Session Poster Session 2

Speaker Konstantin A Krychtiuk

Event : Acute Cardiovascular Care 2019

  • Topic : heart failure
  • Sub-topic : Acute Heart Failure: Biomarkers
  • Session type : Poster Session

Authors : KA Krychtiuk (Vienna,AT), R Wurm (Vienna,AT), M Lenz (Vienna,AT), K Huber (Vienna,AT), J Wojta (Vienna,AT), G Heinz (Vienna,AT), M Huelsmann (Vienna,AT), WS Speidl (Vienna,AT)

KA Krychtiuk1 , R Wurm1 , M Lenz1 , K Huber2 , J Wojta1 , G Heinz1 , M Huelsmann1 , WS Speidl1 , 1Medical University of Vienna, Department of Internal Medicine II, Division of Cardiology - Vienna - Austria , 2Wilhelminen Hospital, 3rd Department of Internal Medicine, Cardiology and Emergency Medicine - Vienna - Austria ,


Inflammation is regarded as an important trigger for disease progression in heart failure (HF). Particularly in severe acute heart failure (AHF), tissue hypoxia may lead to cellular damage and the release of intracellular mitochondrial DNA (mtDNA), which acts as an activator of the immune system due to its resemblance to bacterial DNA. It therefore may serve as a mediator of disease progression.

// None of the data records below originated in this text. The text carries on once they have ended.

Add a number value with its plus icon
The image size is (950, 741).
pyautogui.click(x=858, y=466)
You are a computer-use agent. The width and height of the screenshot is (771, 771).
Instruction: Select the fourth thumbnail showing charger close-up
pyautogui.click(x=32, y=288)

The aim of this study was to determine circulating levels of mtDNA and its association with mortality in patients with HF in different presentations.

Plasma levels of circulating mtDNA were measured in 90 consecutive patients with severe AHF admitted to our medical ICU as well as 109 consecutive chronic heart failure (CHF) patients.

In patients admitted to our medical ICU (median age 64 (49-74) years, median NT-proBNP 4986 (1525 – 23842) pg/mL, 30-day survival 64.4%), mtDNA levels were significantly higher in patients that died within 30 days after ICU admission and patients with plasma levels of mtDNA in the highest quartile had a 3.4-fold increased risk (p=0.002) of dying independent from renal function, vasopressor use and NT-proBNP, TnT, lactate levels or CardShock and APACHE II score. Patients with severe AHF showed significantly higher mtDNA levels (p<0.005) as compared to patients with CHF. In these patients, mtDNA levels were associated with NYHA functional class but were not associated with outcome.

mtDNA release into the circulation is associated with mortality in patients with severe AHF but not in patients with CHF. Release of mtDNA may therefore play a role within the pathophysiology of AHF.